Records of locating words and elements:
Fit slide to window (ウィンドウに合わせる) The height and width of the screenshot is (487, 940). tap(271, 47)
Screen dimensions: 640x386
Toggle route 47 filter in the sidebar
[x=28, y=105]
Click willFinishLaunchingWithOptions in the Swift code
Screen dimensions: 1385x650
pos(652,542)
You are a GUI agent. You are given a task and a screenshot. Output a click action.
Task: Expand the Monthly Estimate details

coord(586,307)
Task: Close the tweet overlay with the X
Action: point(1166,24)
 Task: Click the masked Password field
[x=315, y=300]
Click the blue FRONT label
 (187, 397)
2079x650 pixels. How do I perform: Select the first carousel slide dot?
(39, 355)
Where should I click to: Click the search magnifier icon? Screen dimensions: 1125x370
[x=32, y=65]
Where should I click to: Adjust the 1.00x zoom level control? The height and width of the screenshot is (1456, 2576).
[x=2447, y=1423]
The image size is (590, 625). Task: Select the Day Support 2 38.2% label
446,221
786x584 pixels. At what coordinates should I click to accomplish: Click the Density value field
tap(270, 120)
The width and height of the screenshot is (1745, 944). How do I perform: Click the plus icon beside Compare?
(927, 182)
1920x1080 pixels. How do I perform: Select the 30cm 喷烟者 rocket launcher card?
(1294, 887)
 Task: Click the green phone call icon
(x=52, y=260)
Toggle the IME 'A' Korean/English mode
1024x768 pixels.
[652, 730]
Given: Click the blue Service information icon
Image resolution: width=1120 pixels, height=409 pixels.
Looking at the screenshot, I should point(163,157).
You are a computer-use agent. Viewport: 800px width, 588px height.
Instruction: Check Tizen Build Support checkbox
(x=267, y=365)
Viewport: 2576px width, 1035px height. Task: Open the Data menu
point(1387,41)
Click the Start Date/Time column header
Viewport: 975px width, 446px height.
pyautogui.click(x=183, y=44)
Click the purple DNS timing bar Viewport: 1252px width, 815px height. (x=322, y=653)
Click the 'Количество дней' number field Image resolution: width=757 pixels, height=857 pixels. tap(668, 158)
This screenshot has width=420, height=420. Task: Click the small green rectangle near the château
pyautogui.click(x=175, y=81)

_Set exercise_
Please print the rows again with no changes, beginning at the line that contains "Where should I click to: Adjust" and ending after the line that contains "(x=267, y=365)".

_Completed exercise_
Where should I click to: Adjust the 1.00x zoom level control? The height and width of the screenshot is (1456, 2576).
[x=2447, y=1423]
The image size is (590, 625). Task: Select the Day Support 2 38.2% label
446,221
786x584 pixels. At what coordinates should I click to accomplish: Click the Density value field
tap(270, 120)
The width and height of the screenshot is (1745, 944). How do I perform: Click the plus icon beside Compare?
(927, 182)
1920x1080 pixels. How do I perform: Select the 30cm 喷烟者 rocket launcher card?
(1294, 887)
 Task: Click the green phone call icon
(x=52, y=260)
Toggle the IME 'A' Korean/English mode
1024x768 pixels.
[652, 730]
Given: Click the blue Service information icon
Image resolution: width=1120 pixels, height=409 pixels.
Looking at the screenshot, I should point(163,157).
You are a computer-use agent. Viewport: 800px width, 588px height.
Instruction: Check Tizen Build Support checkbox
(x=267, y=365)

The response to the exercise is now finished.